Navigating Your Way Through Investing in Property in Singapore
Singapore’s powerful property market has earned it a reputation as an excellent investment sector. With that said, it’s easy to see why the country attracts a plethora of investors and speculators wishing to profit from the vibrant market conditions.
For decades, property investment has stood strong as one of the most popular strategies of investing in Singapore. Keeping a close eye on property prices and buying and selling property can yield brilliant results, high returns, and earn you regular passive income. If you are looking to purchase your first Singapore property or you are a seasoned investor wishing for a second or third, it’s important to do it right.
There are several paths you can explore toward a successful property investment in Singapore. Here we will explore them and how to successfully navigate the process.
Flipping Properties
Purchasing and selling a Singapore property quickly with a goal of making a profit, otherwise known as flipping properties was an incredibly popular method of property investment in the country during the mid-2000s. While there have been changes in the law designed to limit these types of real estate investment, it still remains popular today. The basic idea is to keep a close eye out for good investment opportunities by closely monitoring the real estate market.
There are three main strategies investors can follow, which include purchasing a competitively priced property in poor condition and restoring it before selling. The second is buying a home and relying on capital appreciation, while the third is securing an option to purchase (OTP) and transferring this onto a higher bidder quickly.
It’s important to outline the pros and cons of flipping properties. For starters, this option can be profitable if you monitor the market well. Secondly, refurbishing and selling property in Singapore can be a rewarding and fun project. The downsides are house flipping is reliant on capital appreciation which is out of your control. Also, making intensive repairs or home improvements before selling could impact your profit margin significantly.
Renting Out Properties
Many residents and expats in Singapore are active buy-to-let landlords that gain from the ability to earn rental income each month. You could follow in their footsteps too. However, there are numerous things to know in advance. These include the different rules impacting who can and cannot rent out different residential property types, as well as the advantages and disadvantages of being a landlord in 2022 and beyond.
The path toward property investment begins in the same vein as flipping properties. Firstly, you will want to seek out attractive investment properties in desirable locations that feature lots of nearby amenities. Rather than buying them to sell on, you will be looking to secure a stable rental income or yield by letting them out to tenants after purchase. If you’re looking for a home loan to secure a property, it’s time to check out Property Guru. They are specialists in home loan comparison services that can help you find a loan that aligns with your needs.

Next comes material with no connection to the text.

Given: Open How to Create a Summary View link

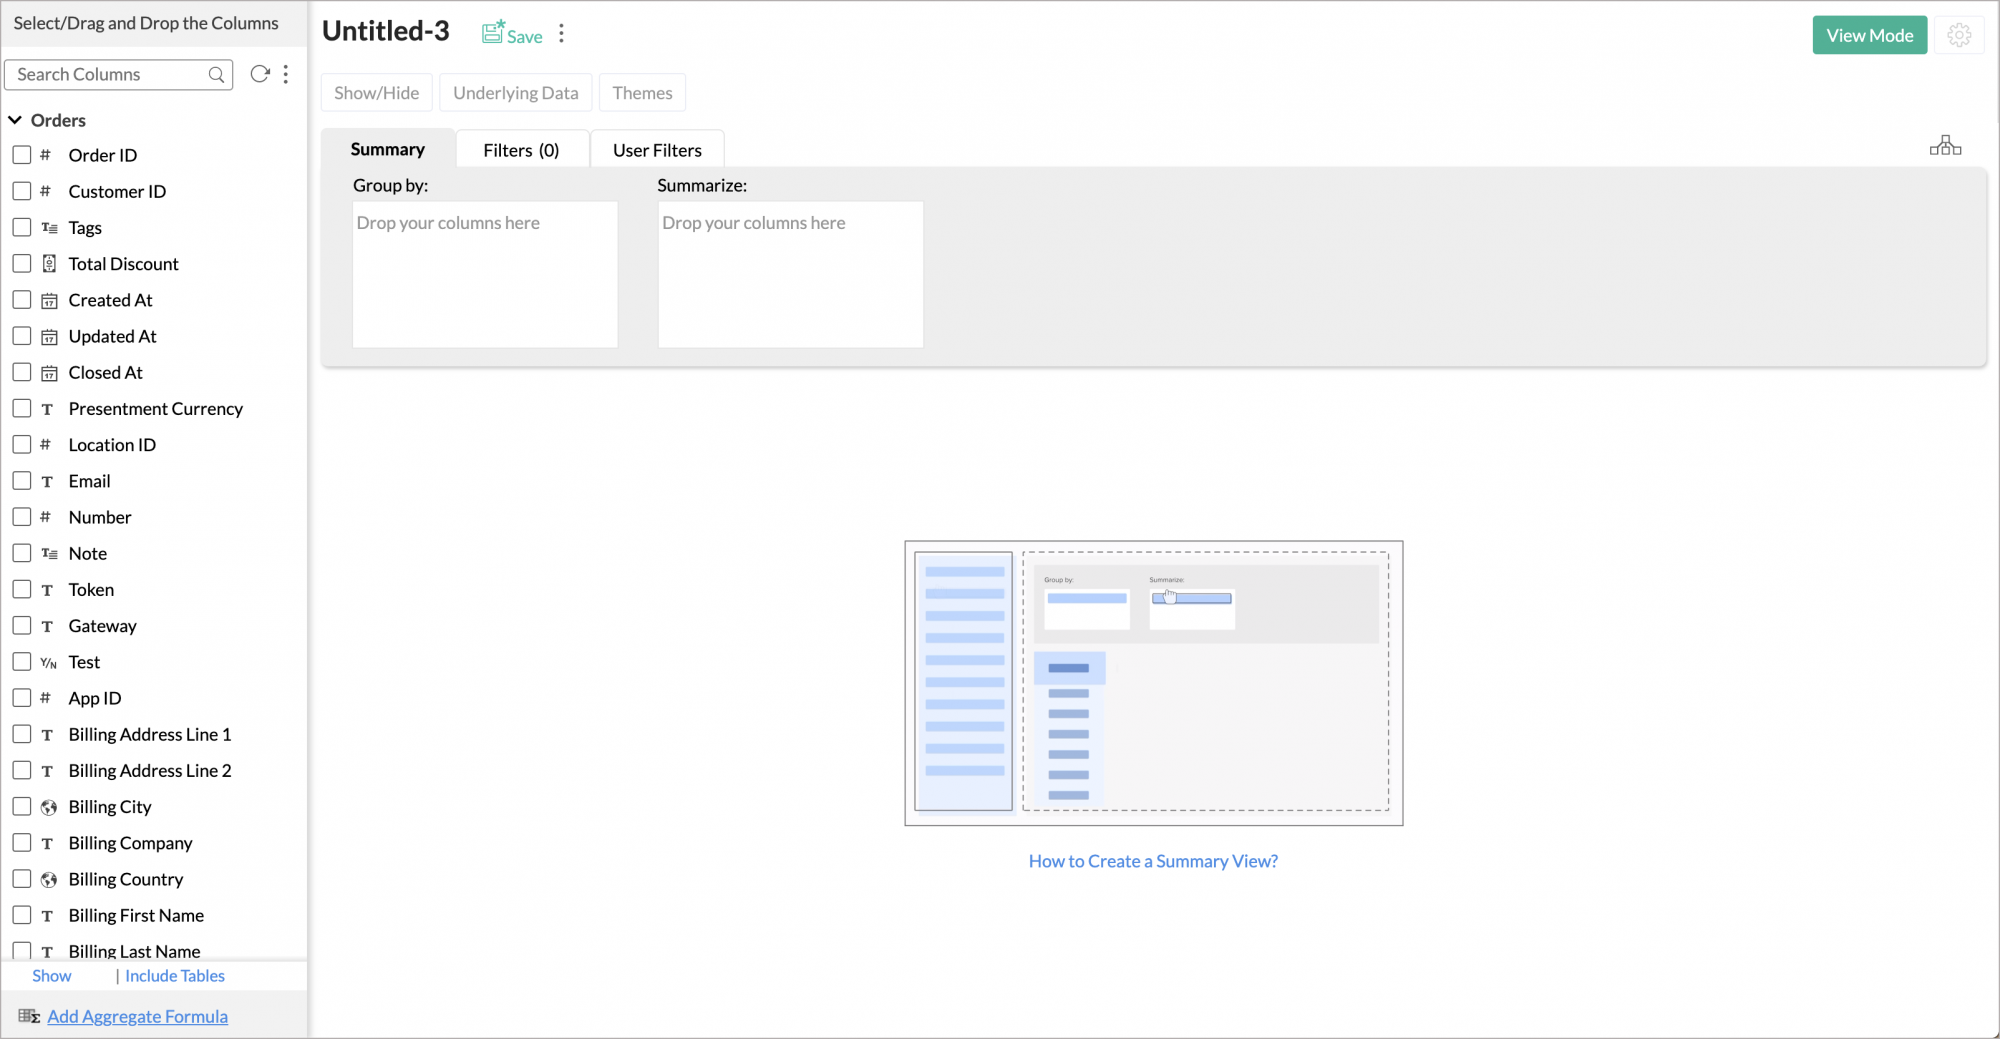Looking at the screenshot, I should [1153, 861].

Next, it’s time to weigh up the pros and cons of renting out property. Firstly, you can earn passive income each month and put this towards your personal profits or mortgage payments. Secondly, renting out property in Singapore can be highly lucrative in the long run. The cons are the rental income is not always stable, and there are limitations on what you’re able to do or not do should a tenant not pay. Also, you may need to meet a minimum occupation period (MOP) to rent out an HBD flat.
Investing In REITs
Arguably one of the main drawbacks of flipping properties or buying a rental property is the sheer volume of capital Singapore residents and expats will need to raise to get things started. In many cases, investors will need a lengthy mortgage or an extortionate upfront deposit before they can get their hands on the keys. This is where real estate investment trusts come in as a potential investment alternative.
In simple terms, investing in REITs is like buying stocks and shares. However, the key difference is that REITs use the funds they build up to purchase and manage properties, rather than to run regular businesses. In most instances, REIT investors can expect a rental yield of anywhere between 5 and 8% per annum.
Some of the advantages of investing in REITs include delivering regular rental yields for investors over a sustained period. Investors can also enjoy passive returns, buy and sell a REIT at any time, and REIT dividends are not normally deemed as taxable income in the country. One of the cons is that investors have no control over performance or returns. Also, you will need to pay a fee should you wish for your REIT investment to be professionally managed.
Investing in property in Singapore can take numerous forms. All the investment strategies listed above come with their pros and cons. Before jumping in and purchasing a property to turn into a rental home, quick sale, or REIT investment, would-be property investors like yourself should think carefully about what options are most appropriate for someone with your circumstances.